— Exercise directions —
Please give back each line of the material unchanged, but without the images.

-- Excerpted records follows --

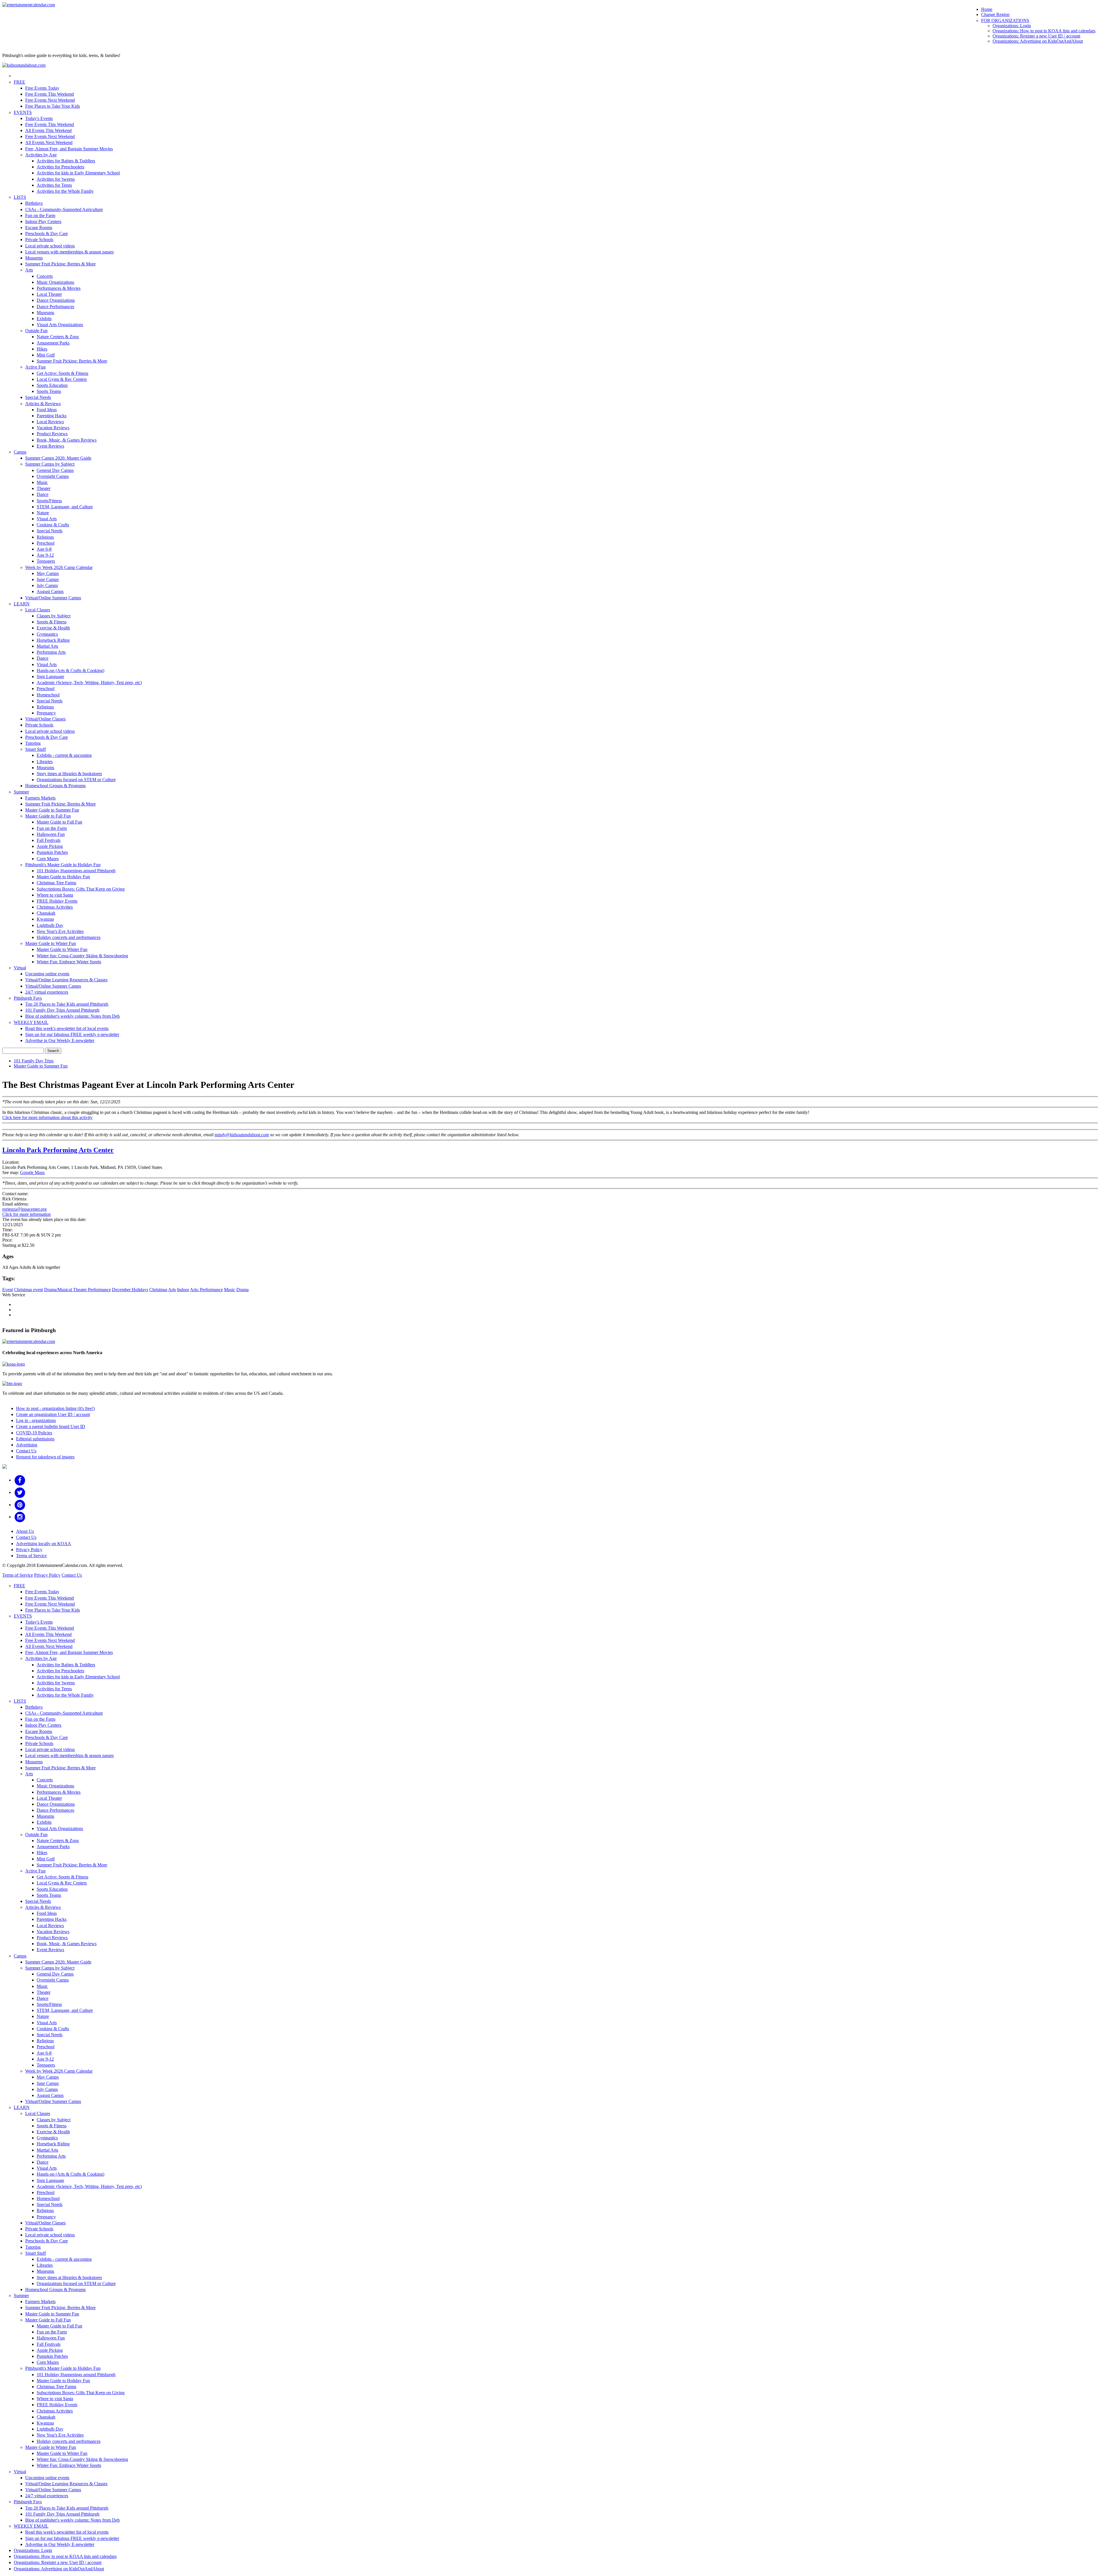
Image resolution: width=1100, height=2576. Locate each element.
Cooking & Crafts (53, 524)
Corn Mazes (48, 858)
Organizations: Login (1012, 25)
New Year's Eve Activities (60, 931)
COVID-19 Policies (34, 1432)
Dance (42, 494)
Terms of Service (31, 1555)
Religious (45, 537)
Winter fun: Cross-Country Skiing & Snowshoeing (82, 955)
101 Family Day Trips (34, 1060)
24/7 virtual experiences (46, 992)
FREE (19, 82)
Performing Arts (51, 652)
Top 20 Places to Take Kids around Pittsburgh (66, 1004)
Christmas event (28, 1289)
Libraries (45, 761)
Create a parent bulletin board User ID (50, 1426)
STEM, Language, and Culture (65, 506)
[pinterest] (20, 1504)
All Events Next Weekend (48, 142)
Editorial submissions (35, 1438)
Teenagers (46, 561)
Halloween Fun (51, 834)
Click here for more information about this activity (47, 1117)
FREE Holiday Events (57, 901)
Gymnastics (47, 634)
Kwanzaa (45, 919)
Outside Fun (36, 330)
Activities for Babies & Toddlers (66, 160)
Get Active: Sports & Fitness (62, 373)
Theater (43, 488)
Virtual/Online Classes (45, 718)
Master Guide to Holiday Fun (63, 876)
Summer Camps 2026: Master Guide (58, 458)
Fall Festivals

-- Excerpted records concluded --

— Task output —
Image resolution: width=1100, height=2576. Locate each element.
Cooking & Crafts (53, 524)
Corn Mazes (48, 858)
Organizations: Login (1012, 25)
New Year's Eve Activities (60, 931)
COVID-19 Policies (34, 1432)
Dance (42, 494)
Terms of Service (31, 1555)
Religious (45, 537)
Winter fun: Cross-Country Skiing & Snowshoeing (82, 955)
101 Family Day Trips (34, 1060)
24/7 virtual experiences (46, 992)
FREE (19, 82)
Performing Arts (51, 652)
Top 20 Places to Take Kids around Pittsburgh (66, 1004)
Christmas event (28, 1289)
Libraries (45, 761)
Create a parent bulletin board User ID (50, 1426)
STEM, Language, and Culture (65, 506)
[pinterest] (20, 1504)
All Events Next Weekend (48, 142)
Editorial submissions (35, 1438)
Teenagers (46, 561)
Halloween Fun (51, 834)
Click here for more information about this activity (47, 1117)
FREE Holiday Events (57, 901)
Gymnastics (47, 634)
Kwanzaa (45, 919)
Outside Fun (36, 330)
Activities for Babies & Toddlers (66, 160)
Get Active: Sports & Fitness (62, 373)
Theater (43, 488)
Virtual/Online Classes (45, 718)
Master Guide to Holiday Fun (63, 876)
Summer Camps 2026: Master Guide (58, 458)
Fall Festivals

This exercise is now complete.